Historical dictators

Dictators Come to Power Timeline

  • Mussolini’s March on Rome

    Mussolini’s March on Rome

    Benito Mussolini's so-called march on Rome took place in Italy. This moment was of global importance. It marked the first fascist takeover of power in the world, set in place a regime that would govern for 20 years, and inspired other far-right movements.
  • Stalin becomes dictator of USSR

    Stalin becomes dictator of USSR

    Serving in the Russian Civil War before overseeing the Soviet Union's establishment in 1922, Stalin assumed leadership over the country following Lenin's death in 1924.
  • Hitler writes Mein Kampf

    Hitler writes Mein Kampf

    Mein Kampf (which means "My Struggle") promoted the key components of Nazism: rabid antisemitism, a racist worldview, and an aggressive foreign policy geared toward gaining living space in Eastern Europe.
  • 1st “five year plan” in USSR

    1st “five year plan” in USSR

    The first five year plan was created in order to initiate rapid and large-scale industrialization across the Union of Soviet Socialist Republics (USSR). Having begun on October 1st, 1928, the plan was already in its second year when Harry Byers first set foot in the Soviet Union.
  • The Rape of Nanking

    The Rape of Nanking

    The Japanese butchered an estimated 150,000 male “war prisoners,” massacred an additional 50,000 male civilians, and raped at least 20,000 women and girls of all ages, many of whom were mutilated or killed in the process.
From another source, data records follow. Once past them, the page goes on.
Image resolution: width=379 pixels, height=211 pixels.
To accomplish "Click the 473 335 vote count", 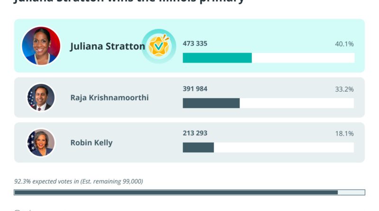I will tap(195, 44).
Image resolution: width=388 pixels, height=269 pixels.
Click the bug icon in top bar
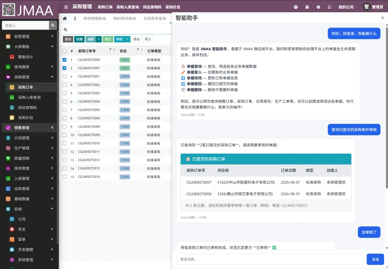pyautogui.click(x=307, y=7)
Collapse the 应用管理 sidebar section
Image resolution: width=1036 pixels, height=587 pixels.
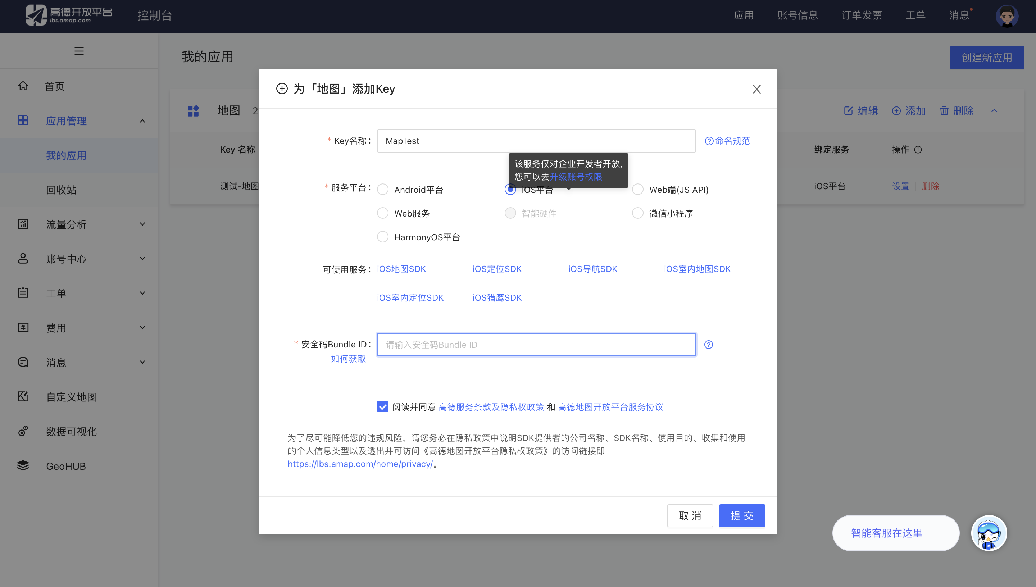[142, 121]

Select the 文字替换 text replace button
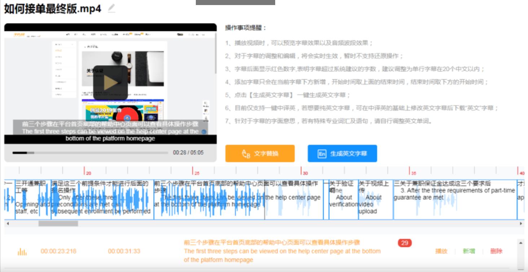pyautogui.click(x=260, y=153)
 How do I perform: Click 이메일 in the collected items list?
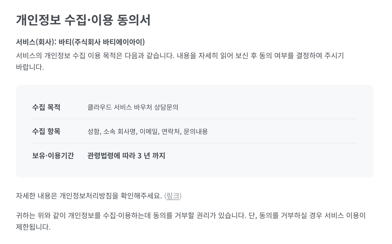[149, 131]
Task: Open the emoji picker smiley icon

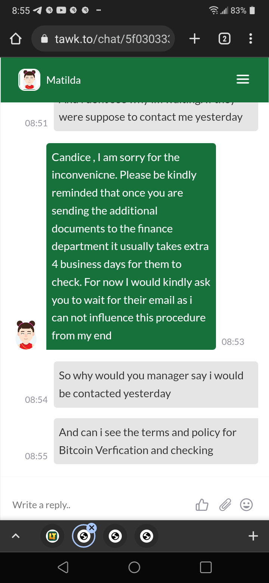Action: [x=247, y=505]
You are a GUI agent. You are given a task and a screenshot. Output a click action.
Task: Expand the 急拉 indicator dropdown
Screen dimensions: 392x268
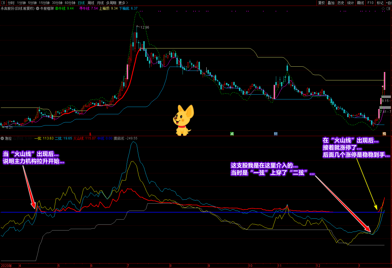(2, 138)
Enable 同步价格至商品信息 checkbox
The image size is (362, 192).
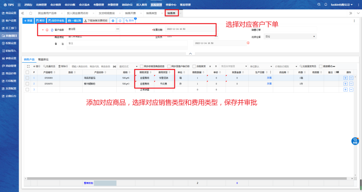(142, 66)
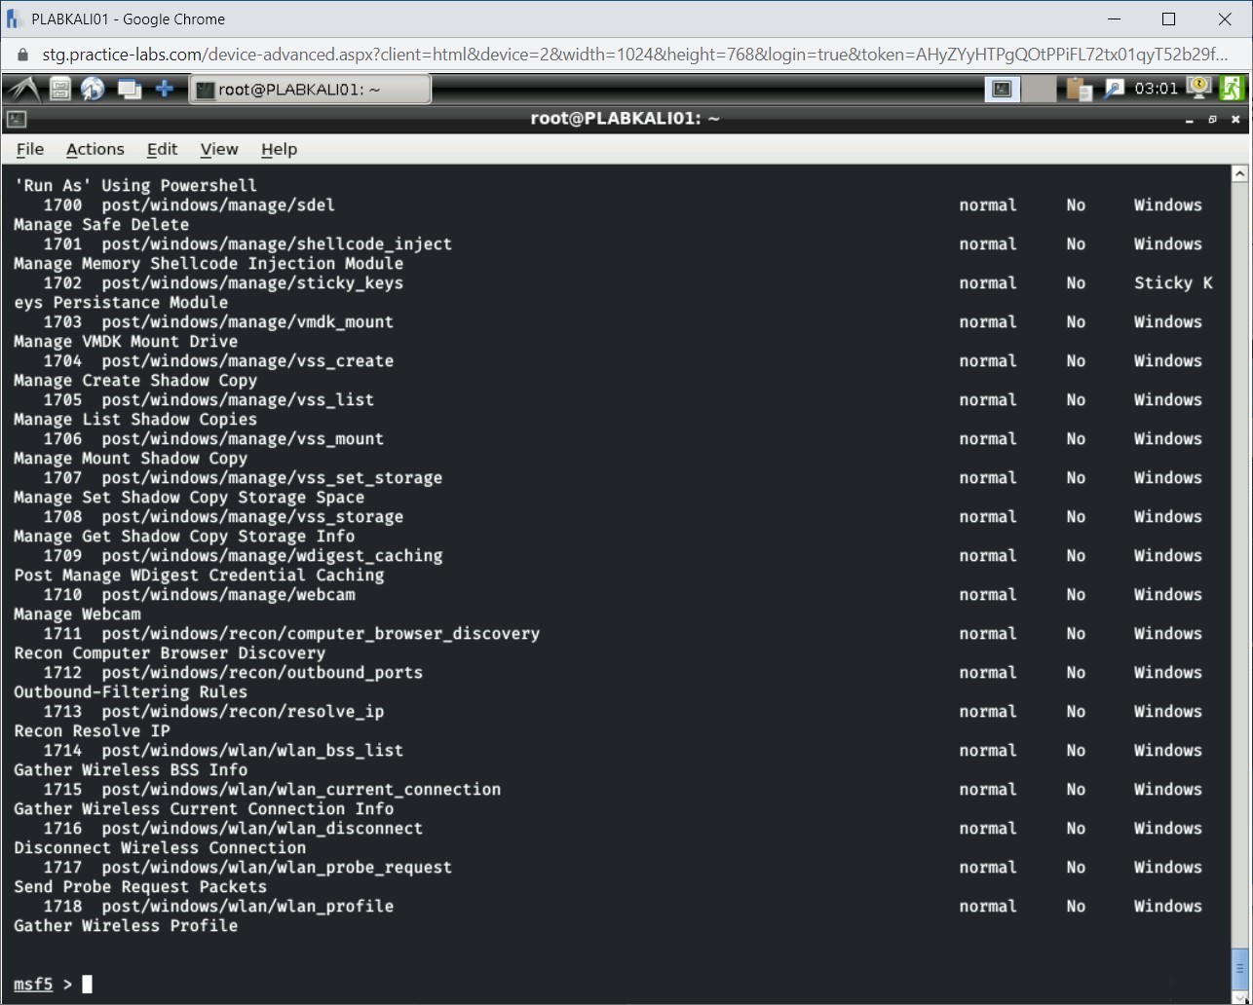The image size is (1253, 1005).
Task: Open the file manager icon on the top panel
Action: click(58, 88)
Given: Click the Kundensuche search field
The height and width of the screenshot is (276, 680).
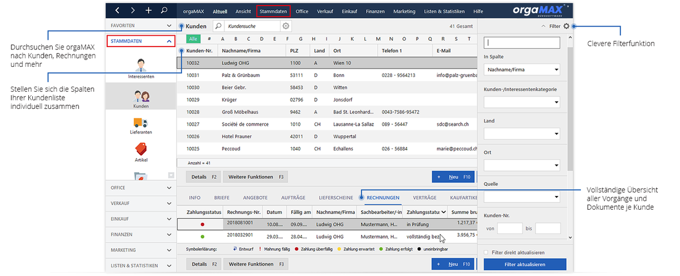Looking at the screenshot, I should tap(252, 26).
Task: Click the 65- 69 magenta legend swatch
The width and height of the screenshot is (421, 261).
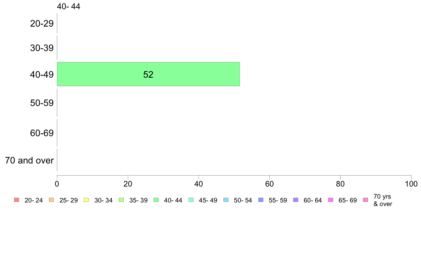Action: 331,200
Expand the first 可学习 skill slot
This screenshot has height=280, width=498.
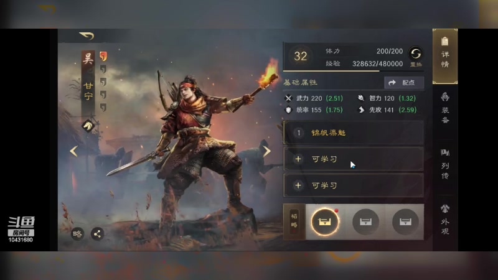[354, 159]
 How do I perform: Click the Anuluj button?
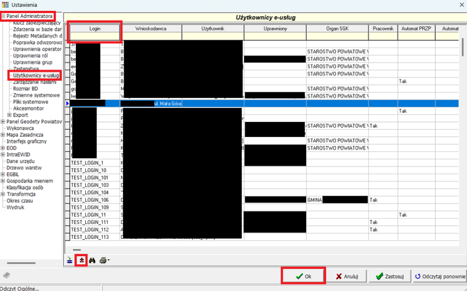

FDR responded by freezing Japanese assets in the U.S. and imposing economic sanctions, including an oil embargo.
  • Japan invades Manchuria

    Japan invades Manchuria

    Seeking raw materials to fuel its growing industries, Japan invaded the Chinese province of Manchuria in 1931. By 1937 Japan controlled large sections of China, and war crimes against the Chinese became commonplace.
  • Holodomor begins

    Holodomor begins

    Feeling threatened by Ukraine's strengthening cultural autonomy, Stalin took measures to destroy the Ukrainian peasantry and the Ukrainian intellectual and cultural elites to prevent them from seeking independence for Ukraine.
  • Hitler appointed chancellor of Germany

    Hitler appointed chancellor of Germany

    The Nazi Party assumed control of the German state when German President Paul von Hindenburg appointed Nazi Party leader Adolf Hitler as Chancellor at the head of a coalition government. The Nazis and the German Nationalist People's Party are coalition members.
  • The Great Purge begins

    The Great Purge begins

    In 1934, Stalin used the murder of Sergey Kirov as a pretext to launch the Great Purge, in which about a million people perished (see § Number of people executed). Some later historians came to believe that Stalin arranged the murder, or at least that there was sufficient evidence to reach such a conclusion.
  • “Night of the Long Knives” in Germany

    “Night of the Long Knives” in Germany

    The Night of the Long Knives represented a triumph for Hitler and a turning point for the German government. It established Hitler as "the supreme leader of the German people", as he put it in his 13 July speech to the Reichstag.
  • Italian invasion of Ethiopia

    Italian invasion of Ethiopia

    The Second Italo-Ethiopian War also referred to as the Second Italo-Abyssinian War, was a war of aggression that was fought between Italy and Ethiopia from October 1935 to February 1937. In Ethiopia, it is often referred to simply as the Italian Invasion, and in Italy as the Ethiopian War.
  • Nuremberg Laws enacted

    Nuremberg Laws enacted

    The Reich Citizenship Law and the Law for the Protection of German Blood and German Honor. These laws embodied many of the racial theories underpinning Nazi ideology. They would provide the legal framework for the systematic persecution of Jews in Germany.
  • Spanish civil war

    Spanish civil war

    The Spanish Civil War of 1936 was the bloodiest conflict Western Europe had experienced since the end of World War I in 1918. It was the breeding ground for mass atrocities. About 200,000 people died as a result of systematic killings, mob violence, torture, or other brutalities.
  • Anti-Comintern Pact

    Anti-Comintern Pact

    The Anti-Comintern Pact was an agreement between Germany, Italy, and Japan, that they would work together to stop the spread of Communism around the globe. This was aimed squarely at the USSR. Germany and Italy had worked well during the Spanish Civil War and had brought about a fascist victory over communism
  • Kristallnacht

    Kristallnacht

    Nazi leaders unleashed a series of pogroms against the Jewish population in Germany and recently incorporated territories. This event came to be called Kristallnacht (The Night of Broken Glass) because of the shattered glass that littered the streets after the vandalism and destruction of Jewish-owned businesses, synagogues, and homes.